→ **Exercise material**:
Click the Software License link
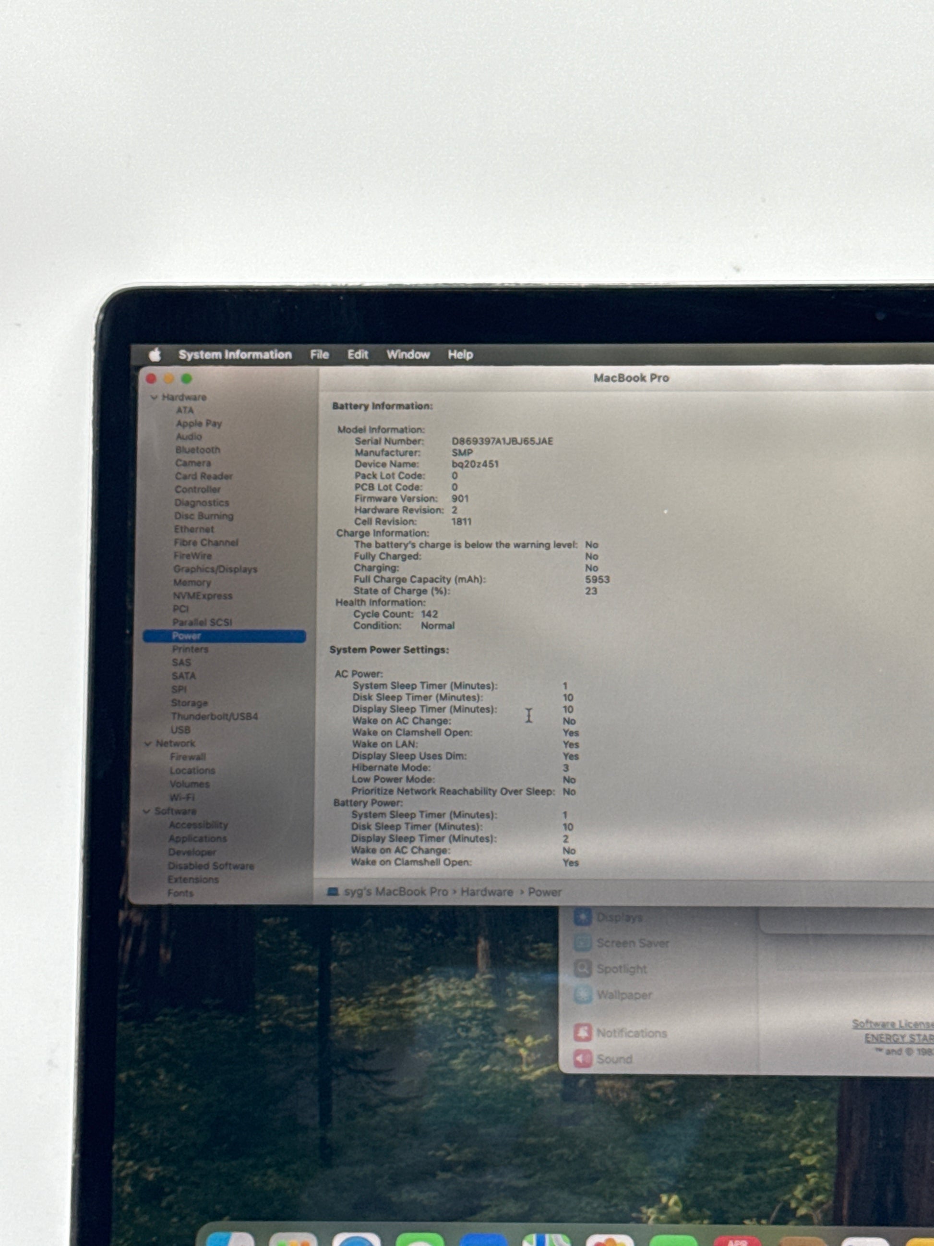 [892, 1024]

==

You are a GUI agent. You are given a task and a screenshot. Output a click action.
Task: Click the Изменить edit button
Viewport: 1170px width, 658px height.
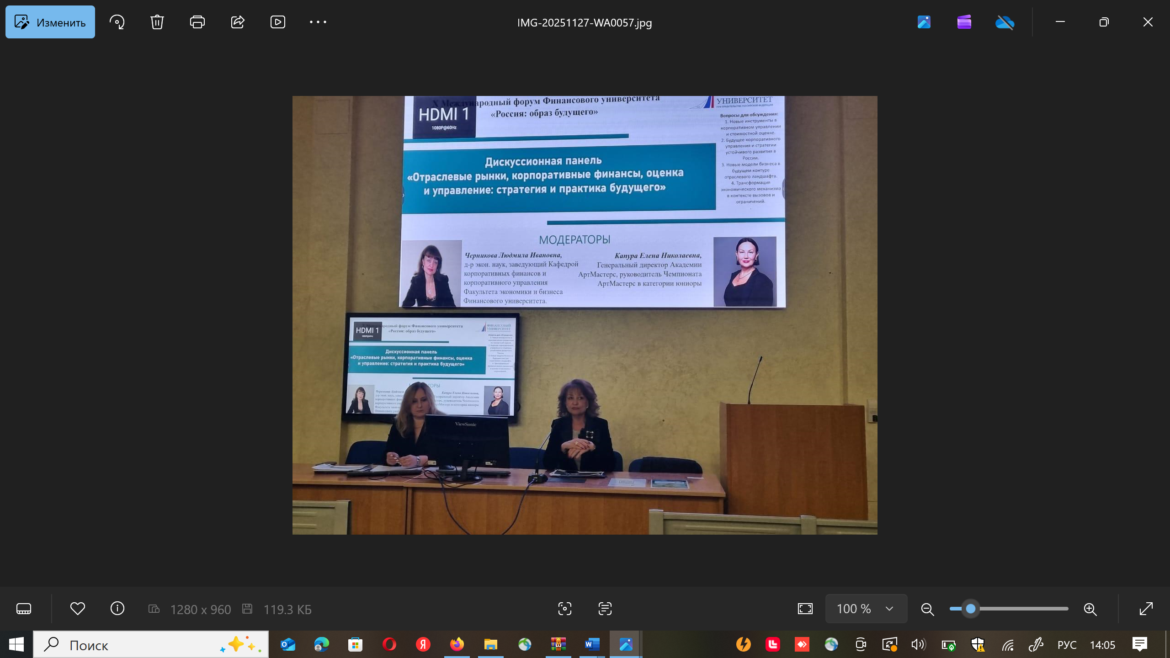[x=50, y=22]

---

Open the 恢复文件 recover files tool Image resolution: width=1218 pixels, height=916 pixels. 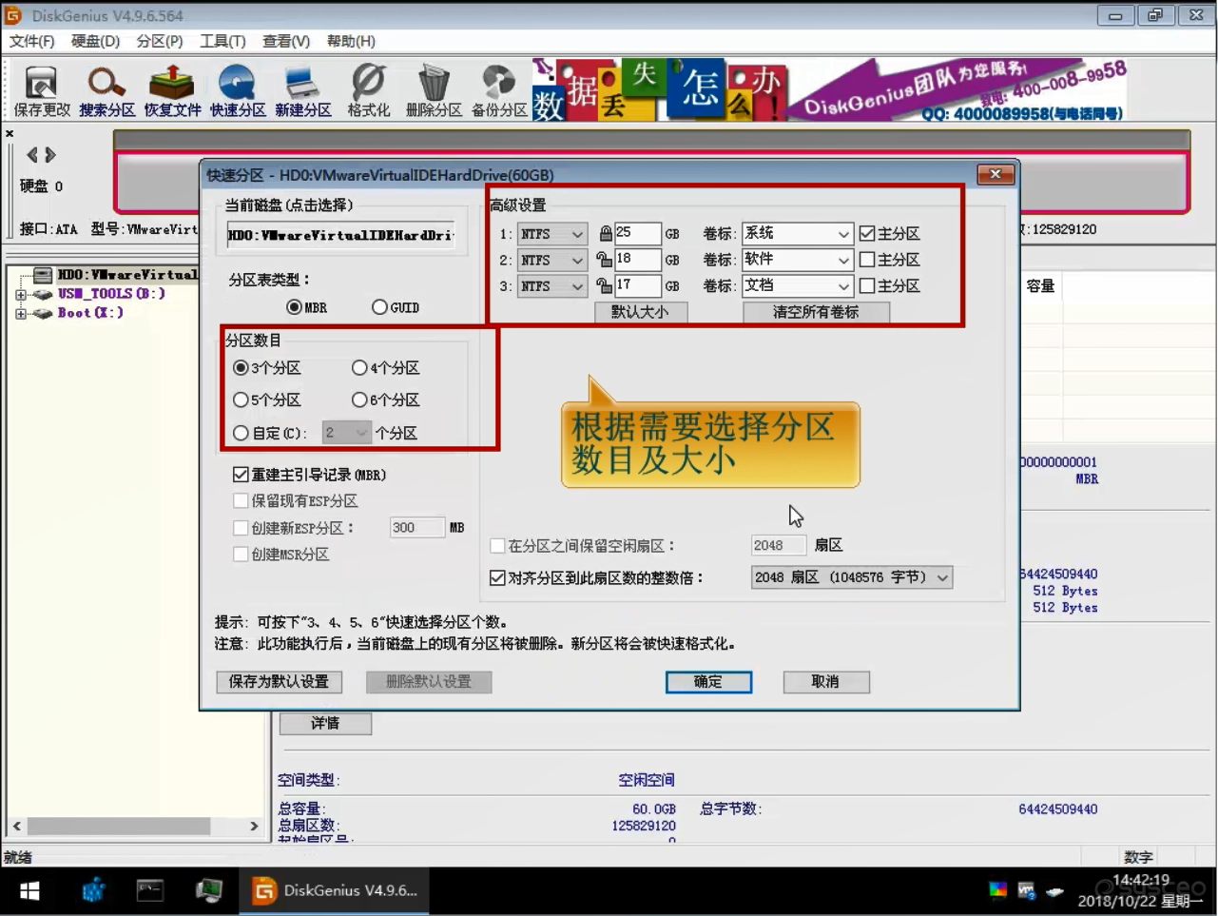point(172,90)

→ **What the exercise asks**: Could you output the listing lines as a JSON list of strings, one string per line with blank lines skipped, starting at the line that has "You are a GUI" and stopping after the line that has "[x=50, y=22]", with both of those lines included? Please leave the pictures out.

→ **The output**:
[
  "You are a GUI agent. You are given a task and a screenshot. Output a click action.",
  "Task: Click the Изменить edit button",
  "Viewport: 1170px width, 658px height.",
  "[x=50, y=22]"
]